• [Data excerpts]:
■ ■ ■ ■ ■ ■ ■

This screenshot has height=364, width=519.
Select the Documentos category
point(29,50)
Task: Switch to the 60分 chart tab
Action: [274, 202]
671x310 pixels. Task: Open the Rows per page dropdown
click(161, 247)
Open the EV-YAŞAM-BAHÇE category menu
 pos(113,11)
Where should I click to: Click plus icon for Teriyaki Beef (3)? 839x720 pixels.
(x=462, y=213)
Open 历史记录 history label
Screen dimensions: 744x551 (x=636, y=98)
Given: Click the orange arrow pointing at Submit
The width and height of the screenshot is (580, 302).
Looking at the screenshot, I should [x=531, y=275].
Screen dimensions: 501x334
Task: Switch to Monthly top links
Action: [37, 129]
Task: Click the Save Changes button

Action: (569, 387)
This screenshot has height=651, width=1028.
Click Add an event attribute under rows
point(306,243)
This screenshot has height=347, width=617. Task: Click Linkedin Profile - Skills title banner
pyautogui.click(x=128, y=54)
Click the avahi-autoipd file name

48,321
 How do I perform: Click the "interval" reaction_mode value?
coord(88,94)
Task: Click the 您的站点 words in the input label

■ ■ ■ ■ ■ ■ ■

• [EXERCISE PROMPT]: Exactly as they stand above, write out the entries.

• [ANSWER SECTION]:
This screenshot has height=364, width=519.
Select the Documentos category
point(29,50)
Task: Switch to the 60分 chart tab
Action: [274, 202]
671x310 pixels. Task: Open the Rows per page dropdown
click(161, 247)
Open the EV-YAŞAM-BAHÇE category menu
 pos(113,11)
Where should I click to: Click plus icon for Teriyaki Beef (3)? 839x720 pixels.
(x=462, y=213)
Open 历史记录 history label
Screen dimensions: 744x551 (x=636, y=98)
Given: Click the orange arrow pointing at Submit
The width and height of the screenshot is (580, 302).
Looking at the screenshot, I should [x=531, y=275].
Screen dimensions: 501x334
Task: Switch to Monthly top links
Action: [37, 129]
Task: Click the Save Changes button

Action: (569, 387)
This screenshot has height=651, width=1028.
Click Add an event attribute under rows
point(306,243)
This screenshot has height=347, width=617. Task: Click Linkedin Profile - Skills title banner
pyautogui.click(x=128, y=54)
Click the avahi-autoipd file name

48,321
 How do I perform: Click the "interval" reaction_mode value?
coord(88,94)
Task: Click the 您的站点 words in the input label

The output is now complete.